Principal Investigator: Jeffrey W. Moses, MD

LRP: Lipid Rich Plaque

Short Description: This is a multicenter, prospective registry of 9,000 subjects with stable ischemic heart disease or a stabilized acute coronary syndrome (ACS) examined with angiography and IVUS-NIRS imaging for one or more suspected culprit lesions. After successful PCI of all angiographically flow-limiting lesions, intravascular imaging with the combined IVUS-NIRS catheter will be performed in all three coronary arteries if possible. Successful imaging of at least two vessels and a total of 50 mm of coronary artery is required for enrollment. All enrolled patients with a large LRP as detected by NIRS will be contacted at 2,6,12 and 24 months by phone to determine if a new coronary event has occurred. A randomly selected half of the patients with a small, or no, LRP will receive an identical follow-up. The origin of any new event will be determined by the follow-up angiography performed for clinical indications. The location of new culprit lesions will be identified and compared to the baseline NIRS findings in a central angiographic and NIRS-IVUS core laboratory located at MedStar.
Patients with stable ischemic heart disease or an ACS and planned coronary angiography in whom IVUS-NIRS imaging is planned will be asked to participate. Angiography and PCI will be performed as clinically indicated. Unblinded NIRS IVUS imaging will be performed in the vessel, or vessels, containing a single or multiple suspected culprit lesions. Imaging for research purposes will begin in non-culprit vessels after all clinically indicated PCI has been performed. The goal is to image all 3 vessels. Please contact Kate Dalton, MS, RD, CCRC at if you have questions or would like to refer a patient.

Principal Investigator: Ziad Ali, MD

COAST: Coronary Orbital Atherectomy System Study

Short Description: Coronary artery disease (CAD) affects over 16 million subjects in the US, making it the most common form of heart disease.

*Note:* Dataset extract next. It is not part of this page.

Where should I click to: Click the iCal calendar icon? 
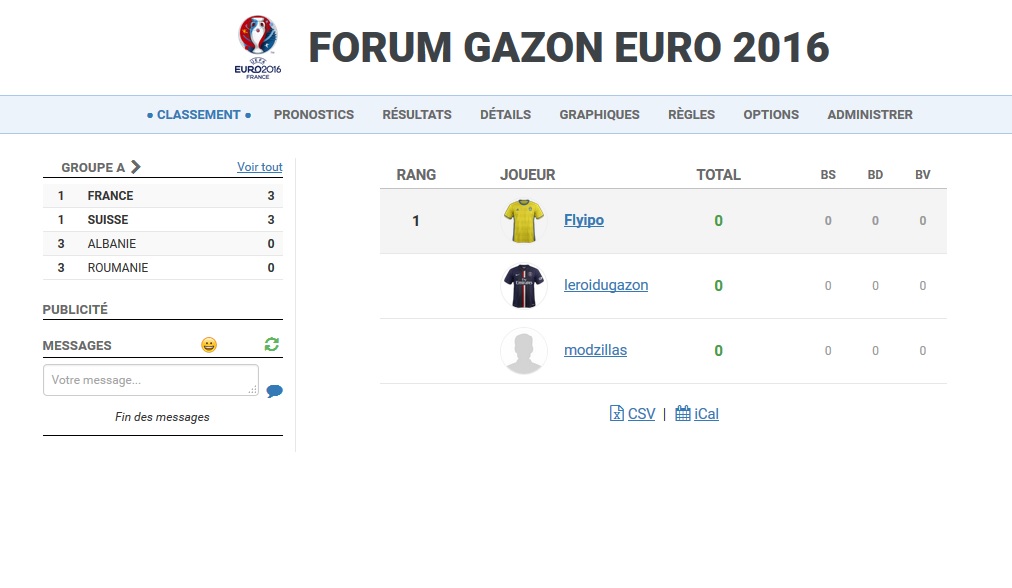(x=683, y=413)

Despite advances in interventional equipment and techniques, there are patient populations who remain challenging to treat, including patients with calcified lesions. increased calcium deposits lead to a higher incidence of major adverse cardiac events (MACE), in particular the rate of non-Q wave myocardial infarction, when compared to non-calcified lesions. In addition, as the concentration of lesion calcification increases it has been shown to be associated with vessel dissection during PCI, failure to deliver a stent, balloon ruptures and un-dilatable lesions. Adequate plaque modification may improve both acute &long term outcomes in subjects with heavily calcified lesions undergoing Percutaneous Coronary Intervention (PCI). Cardiovascular Systems Inc. (CSI) has developed the Diamondback 360® Coronary Micro Crown Orbital Atherectomy System (micro crown OAS) which is considered an investigational device. The OAS utilizes a diamond-coated eccentric crown that, while rotating over an atherectomy guide wire, expands the lumen diameter laterally via centrifugal forces. The purpose of the study is to demonstrate the safety and efficacy of the micro crown OAS in treating de novo, severely calcified coronary lesions in adult subjects. Please contact Kate Dalton, MS, RD, CCRC at if you have questions or would like to refer a patient.

Principal Investigator: Jeffrey W. Moses, MD

Tryton: Prospective, Single Blind, Randomized Controlled Study to Evaluate the Safety & Effectiveness of the Tryton Side Branch Stent Used With DES in Treatment of de Novo Bifurcation Lesions in the Main Branch & Side Branch in Native Coronaries (TRYTON)

Short Description: This study evaluates the safety & effectiveness of a special dedicated stent for branching arteries - the Tryton Side Branch Stent.